● TASK TO CARRY OUT: Give again, exactly as written, the lines of the records below from the line with "Tap the My device phone icon" to the line with "Screen dimensions: 1421x795". Both end lines count; pictures do not.

● DATASET RECORDS:
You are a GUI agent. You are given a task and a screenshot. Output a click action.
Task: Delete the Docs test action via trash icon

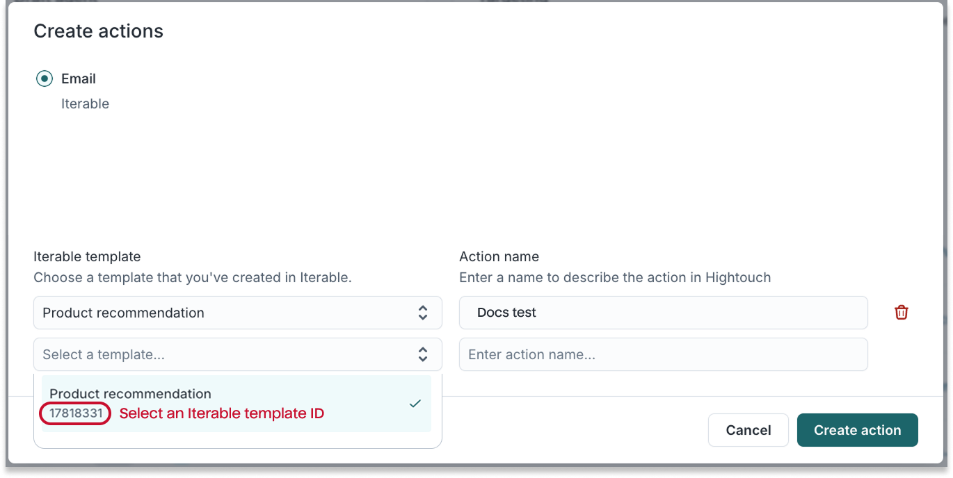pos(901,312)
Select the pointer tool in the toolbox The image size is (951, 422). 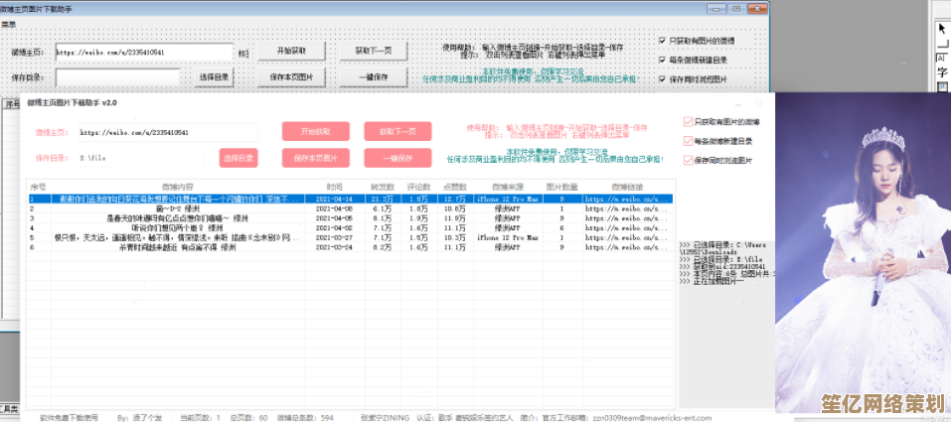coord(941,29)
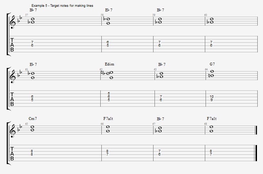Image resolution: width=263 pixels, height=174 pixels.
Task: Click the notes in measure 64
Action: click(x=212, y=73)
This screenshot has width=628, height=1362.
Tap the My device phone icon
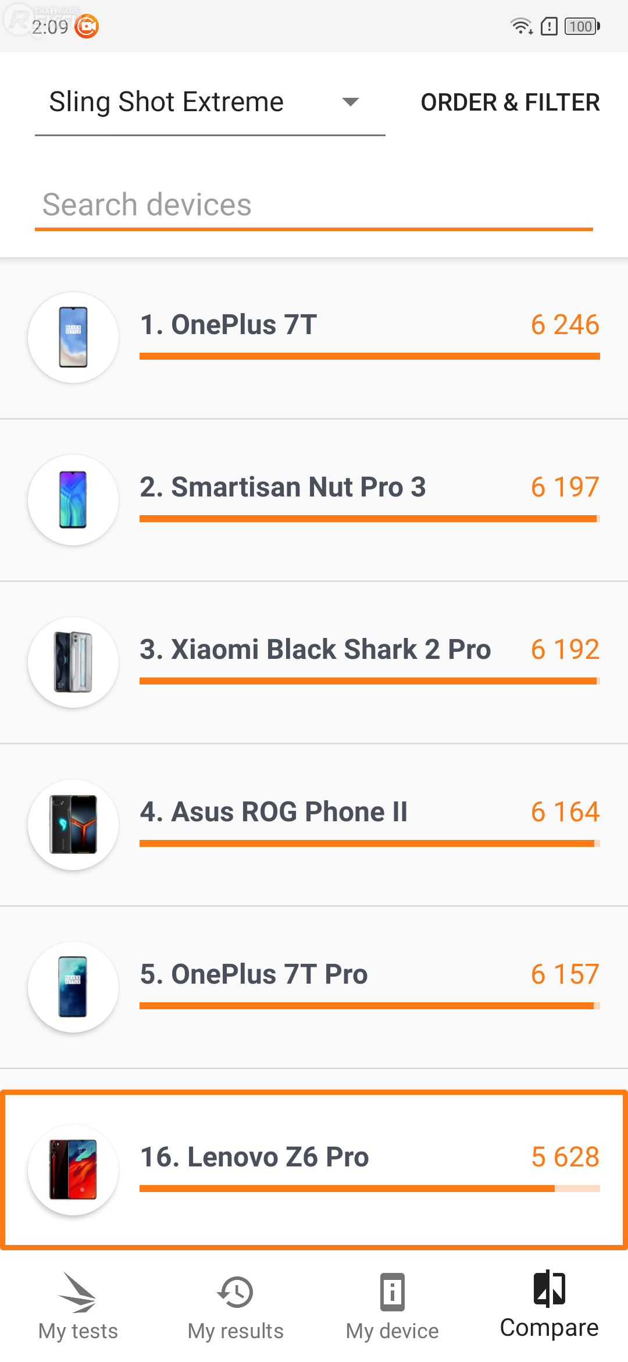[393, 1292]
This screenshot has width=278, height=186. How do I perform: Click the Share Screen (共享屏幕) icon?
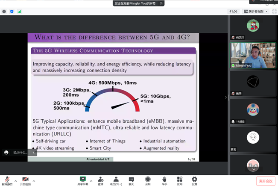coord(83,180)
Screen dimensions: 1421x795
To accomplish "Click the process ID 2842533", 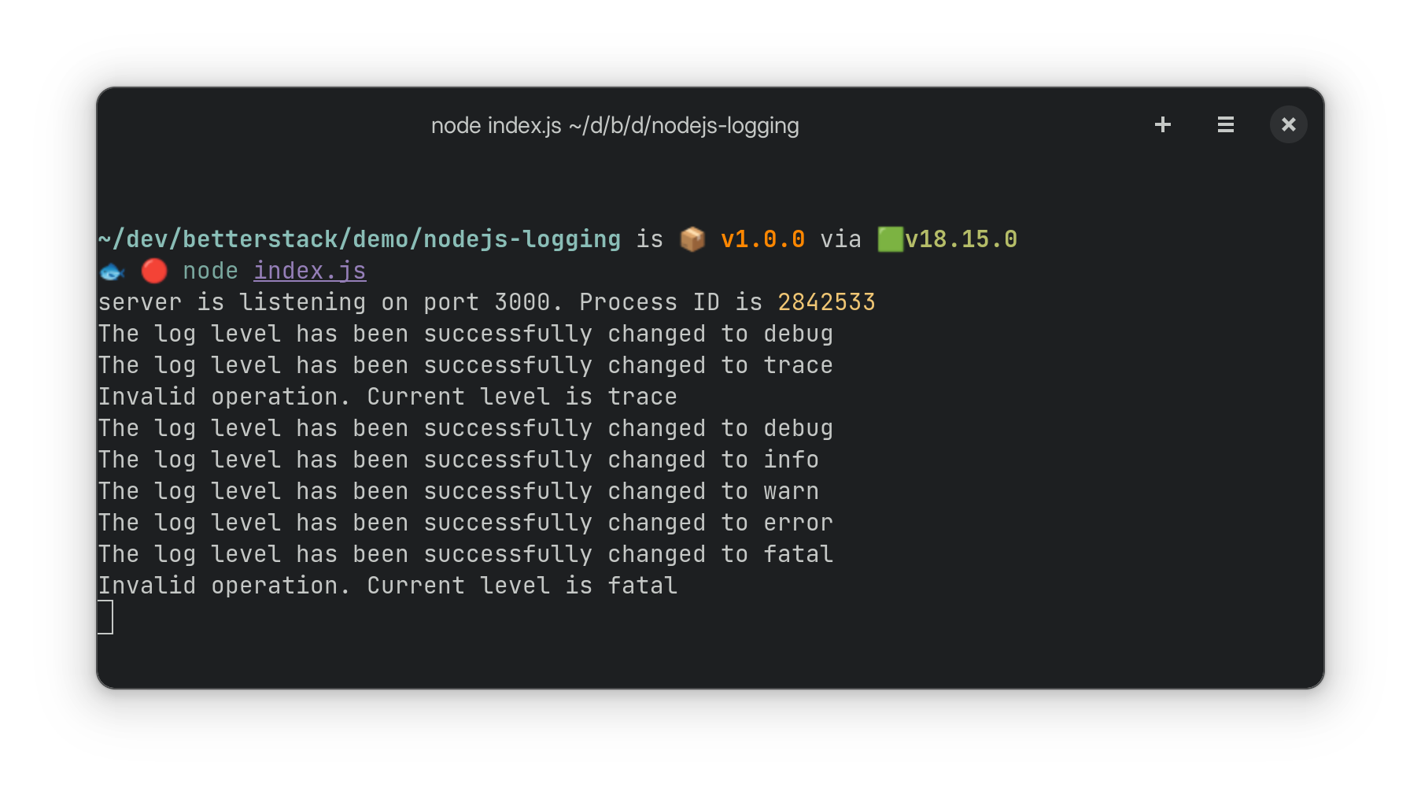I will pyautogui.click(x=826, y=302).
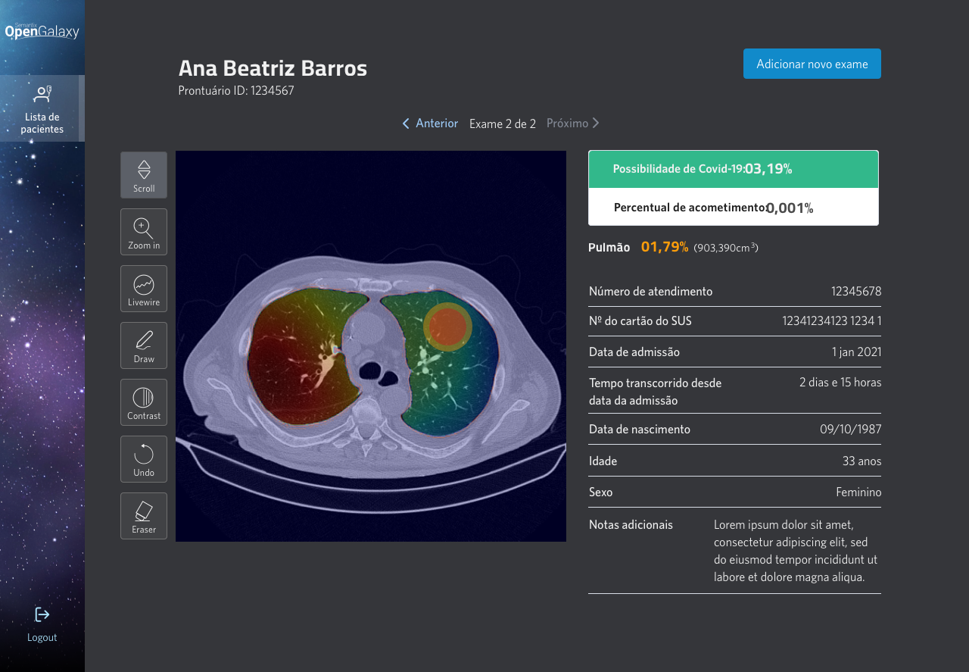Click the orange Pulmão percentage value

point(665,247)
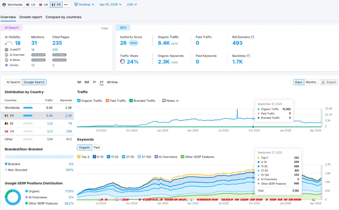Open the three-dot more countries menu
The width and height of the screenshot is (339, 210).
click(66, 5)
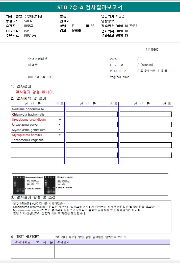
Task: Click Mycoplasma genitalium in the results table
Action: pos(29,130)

● WORKED SOLUTION:
Tap the My device phone icon
[393, 1292]
This screenshot has width=278, height=186. How do I perform: Click the Share Screen (共享屏幕) icon?
coord(83,180)
Screen dimensions: 1421x795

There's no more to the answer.